Oportunidades perdidas

Os vários debates parlamentares, realizados desde 1982, foram sempre de iniciativa do PCP. E foi sempre a partir de tais debates, associados à forte pressão política do movimento sindical, das organizações de mulheres e de amplos sectores democráticos, que foi possível alguns avanços, ainda que sempre revestidos de novos obstáculos.

As direcções do Partido Socialista, quando em maioria parlamentar – 1984, 1997, 1998 – deixaram-se sempre aprisionar pelas pressões da direita, designadamente por parte do PSD. Recorda-se que, em 1984, só muito tardiamente o PS/Mário Soares apresentou o seu projecto de lei, que viria a ser aprovado, e cujo conteúdo ficou muito aquém do que era necessário e do que o PCP propunha. Na prática, respondeu parcialmente à forte pressão pública a favor da despenalização do aborto e ao mesmo tempo garantiu à direita a manutenção de fortes restrições quanto aos seus fundamentos.

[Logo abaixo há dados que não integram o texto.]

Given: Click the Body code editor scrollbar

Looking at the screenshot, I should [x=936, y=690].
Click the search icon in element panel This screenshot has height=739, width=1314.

Em 1997, apesar da existência de uma maioria de deputados do PS e do PCP, não foi possível dar novos passos na despenalização do aborto, dado que o próprio projecto de iniciativa PS foi rejeitado por deputados socialistas, não obstante terem criado a expectativa na sociedade de que finalmente se avançaria.

A aprovação de uma lei – um projecto do PS – só foi possível em 1998, com o apoio de uma maioria de deputados PS, dos deputados comunistas e dos Verdes e de três deputados PSD. Só que à margem da Assembleia da República, e numa clara manifestação de desprezo pela legitimidade e soberania da decisão tomada, as direcções do PS de Guterres e do PSD de Marcelo Rebelo de Sousa decidiram-se pela realização de um Referendo. Tratou-se de nova e mais grave cedência da direcção do PS à direita.

Referendo que motivou uma gigantesca escalada das forças mais conservadoras, com deturpações e linhas de argumentação usadas já em momentos anteriores – designadamente em 1982 e 1984. Pelo Não, ao lado da direita, esteve António Guterres, então secretário-geral do PS e Primeiro Ministro, que publicamente assumiu tal posição. O seu resultado tem sido usado, indevidamente, para manter tudo na mesma.

A natureza dos obstáculos que, no momento actual, impedem a alteração à actual lei é a existência de uma maioria parlamentar de direita, que enquanto estiver no poder manterá a mesma intransigência. Assim, o êxito da luta pela despenalização do aborto passa por ampliar a oposição a esta maioria, por afastá-la do Governo e da Assembleia da República, responsabilizando-a politicamente pela continuada perseguição judicial a mulheres, pela manutenção do aborto clandestino e pela subversão do conjunto dos direitos sexuais e reprodutivos.

A posição assumida pelo actual secretário-geral do PS só vem evidenciar que esta direcção insiste em subalternizar a saúde e a dignidade das mulheres, convergindo com a direita numa opção política que enfraquece o papel e a legitimidade da Assembleia da República, em contraste com a posição assumida por diversos socialistas – Manuel Alegre, Helena Roseta e Sónia Fertuzinhos, entre outros, que defendem a alteração à lei, sem recurso a novo referendo.

Esta situação e as várias oportunidades perdidas ao longo de mais de 20 anos, mostram que a existência de uma diferente correlação de forças na Assembleia da República não será condição bastante para garantir a despenalização do aborto. Esta só será determinada pelo empenho e iniciativa do PCP, associado à força e unidade de amplos sectores democráticos e progressistas na firme exigência de mudança da lei, num futuro próximo e sem recurso ao referendo. É este o sentido da apresentação a 15 de Setembro do seu projecto-lei de despenalização do aborto nas primeiras 12 semanas, a pedido da mulher, para garantir o direito à maternidade consciente e responsável. Isto significa que o PCP tudo fará para que a Assembleia da República aprove o mais rápido possível uma lei de despenalização do aborto que reforce o conjunto dos direitos sexuais e reprodutivos das mulheres como parte integrante do direito à igualdade.